ACTIVITY LIST >>
1 – From the sociologist's research profile, copy out the passage that runs from "This is the" up to and including "Berg, 1999. Editor.".
2 – Extend the sociologist's research profile by continuing it from the point where it stops.

PASSAGE FOR REVIEW >>
Up to the late 1980s, I worked on the sociology of deviance, family, religion, landscape, tourism, work and unemployment. My PhD (Aberdeen 1975) was an interactionist study of a school for young offenders. Four themes have permeated much of my work:
* Late 1980s to the present: the sociology of death.
* Early 1980s to the present: Public policy concerning work and money (an interest deriving from my own experience of employment, unemployment and self-employment)
* Late 1970s to the present: The physical space in which social interaction and ritual take place (hence the interest in landscape, tourism, pilgrimage, crematoria, etc. Part of me always wanted to be a geographer, another part an architect!)
* Early 1970s to later 1980s: The relation between sociology and religious faith (this deriving from my earlier religious faith, though I am now agnostic)
To hear Tony speak about the sociology of death, click here. This will direct you to the UK Future TV site, you will need a media player to view the file.
BOOKS ON THE SOCIOLOGY OF DEATH
On Bereavement: the culture of grief, Open University Press, 1999.
This is the first attempt at a sociology of bereavement since the work of Gorer (1965) and Marris (1974). Drawing on Durkheim’s concepts of integration and regulation, it explores a) the positioning of bereaved people between the living and the dead and b) the ‘policing’ of grief by families and other social groups.
The Mourning for Diana, Berg, 1999. Editor.
A collection of ethnographies, documenting what happened in the week or two after Princess Diana’s death, together with a small number of analytical essays. Published in an anthropology list with a special interest in material culture.

DATASET EXTRACT >>
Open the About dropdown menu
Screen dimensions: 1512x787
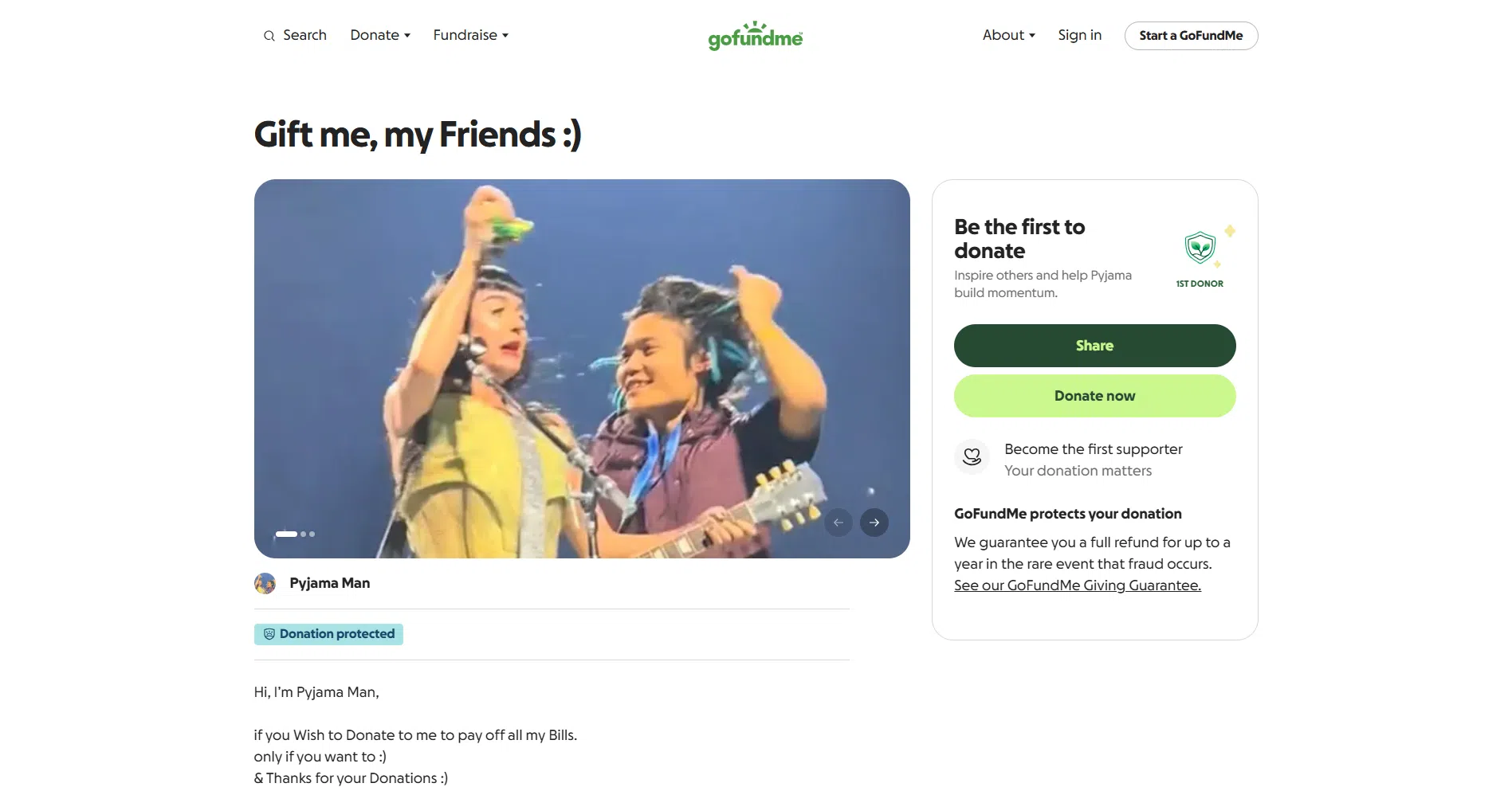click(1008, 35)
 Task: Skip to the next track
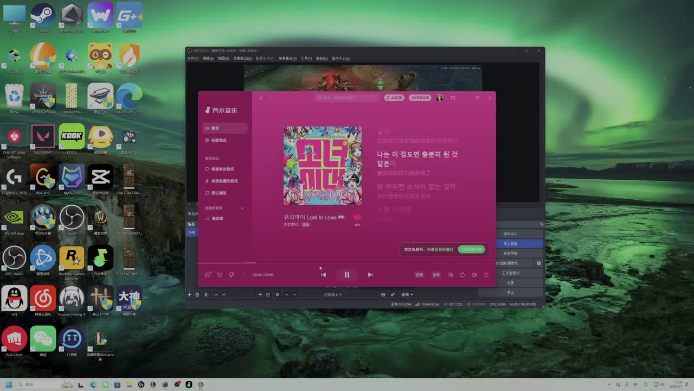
* * *
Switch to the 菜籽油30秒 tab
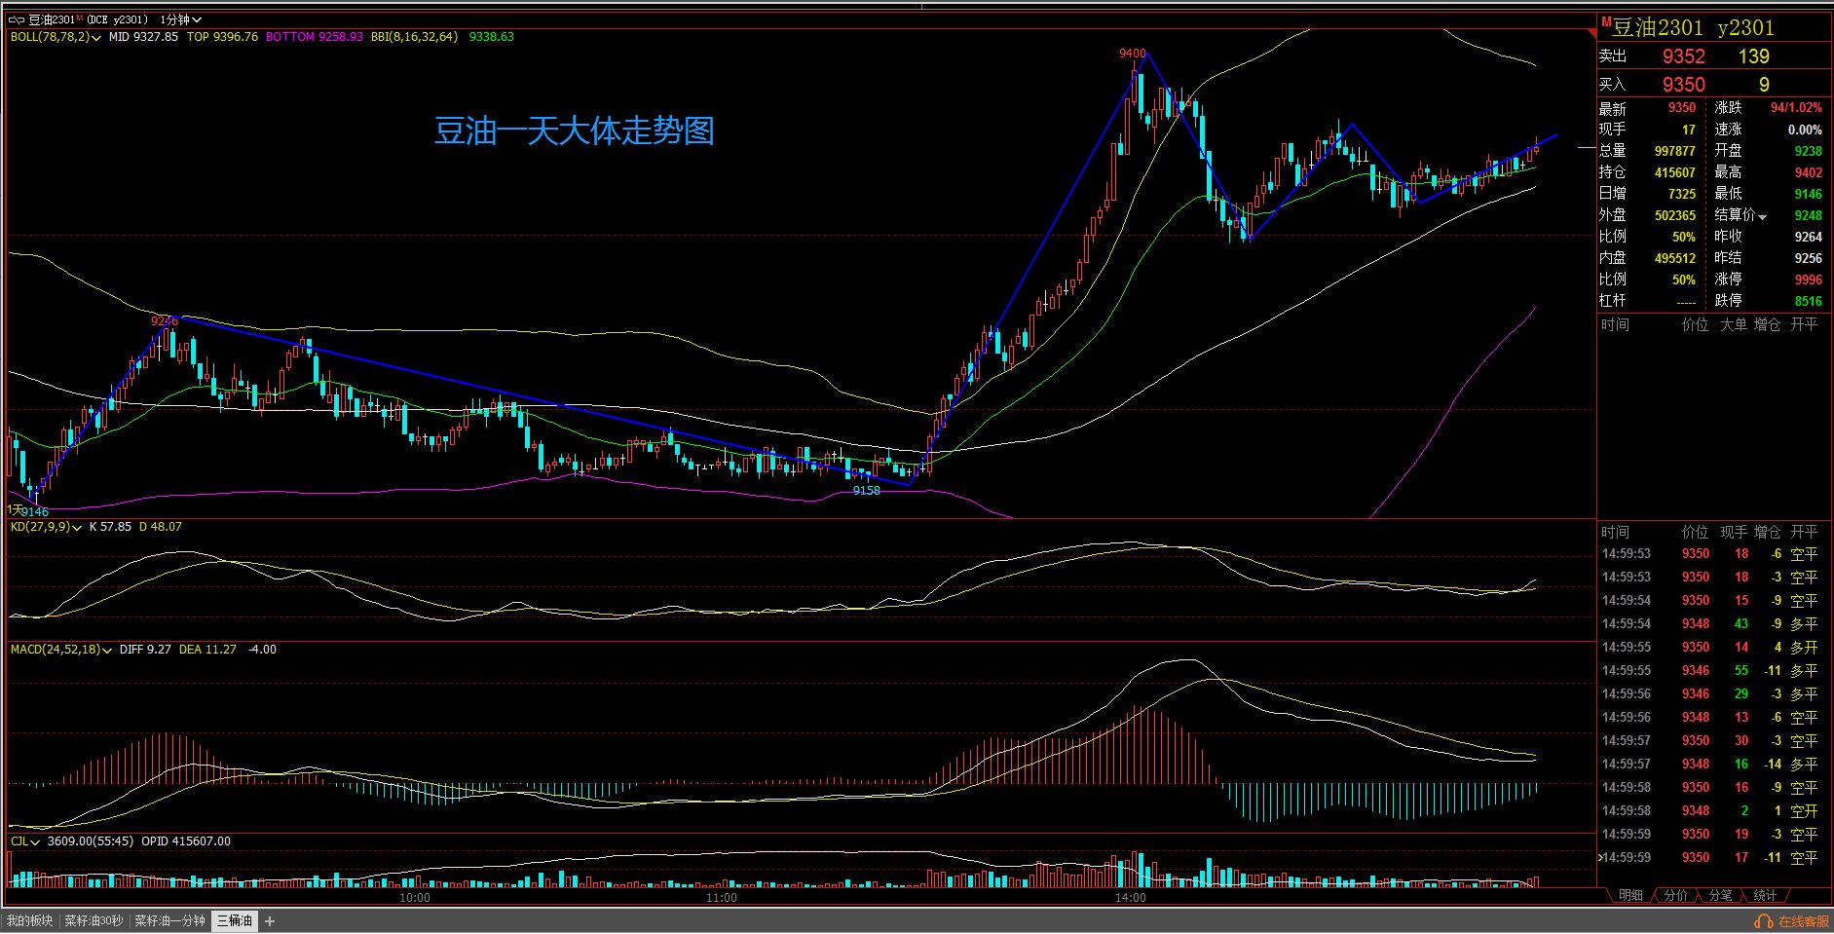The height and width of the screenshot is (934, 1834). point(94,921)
...
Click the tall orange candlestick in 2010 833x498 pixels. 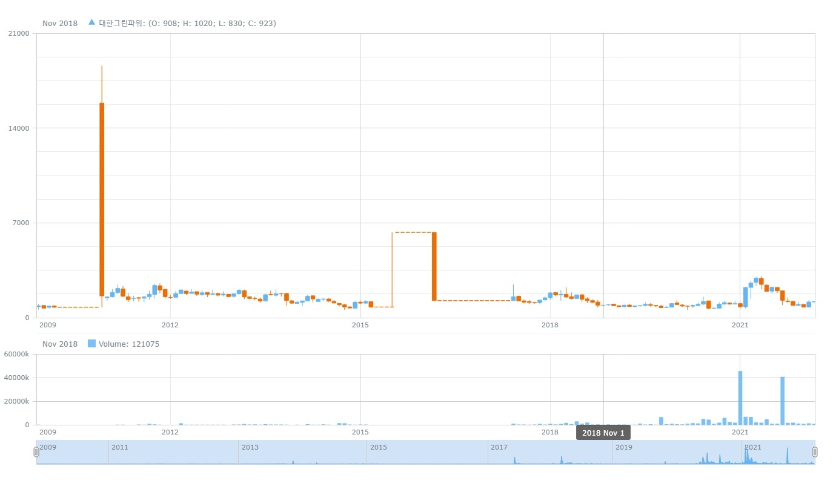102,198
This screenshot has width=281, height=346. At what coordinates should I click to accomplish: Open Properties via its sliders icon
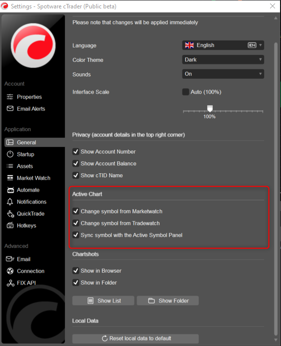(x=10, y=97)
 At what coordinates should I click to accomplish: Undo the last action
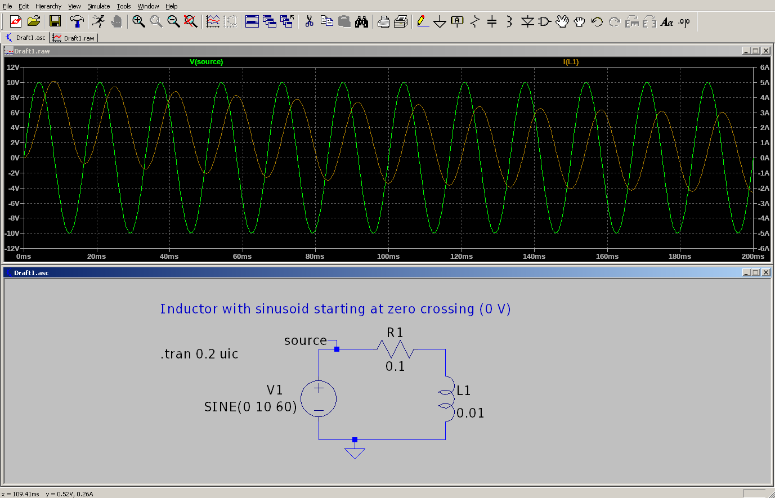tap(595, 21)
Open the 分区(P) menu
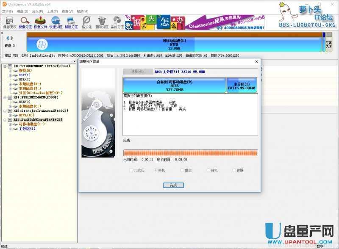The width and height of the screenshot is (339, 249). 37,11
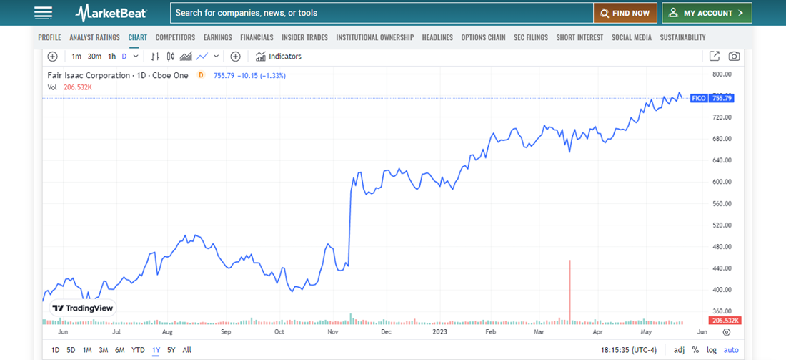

SOLVED PROBLEMS >>
1 –
This is the first attempt at a sociology of bereavement since the work of Gorer (1965) and Marris (1974). Drawing on Durkheim’s concepts of integration and regulation, it explores a) the positioning of bereaved people between the living and the dead and b) the ‘policing’ of grief by families and other social groups.
The Mourning for Diana, Berg, 1999. Editor.

2 –
The Eclipse of Eternity - a sociology of the afterlife, Basingstoke: Macmillan, New York: St Martin’s Press1996
If religion, historically at least in the West, has been about fear/hope of death and life after death, it is extraordinary that the sociology of secularisation has almost totally ignored the question of afterlife beliefs in a secular society. The book reviews relevant evidence/literature, in order to clarify the research questions that need to be addressed. The book is unusual in bringing together the sociology of religion and a sociological understanding of death in modern society.
The Revival of Death, London & New York: Routledge1994.
This is the first book since Lofland in the late 1970s to sociologically analyse the ‘death and dying’ social movement. In so doing, it breaks new ground in relating recent work in the medical sociology of death to wider sociological debates on modernity and postmodernity.
Pilgrimage in Popular Culture, Basingstoke: Macmillan 1993. Ed., with Ian Reader.
Several of the pilgrimages described in the book are to shrines made sacred by their association with the dead, whether a medieval saint, Elvis, soldiers or war protesters.
Funerals - and how to improve them, London: Hodder 1990.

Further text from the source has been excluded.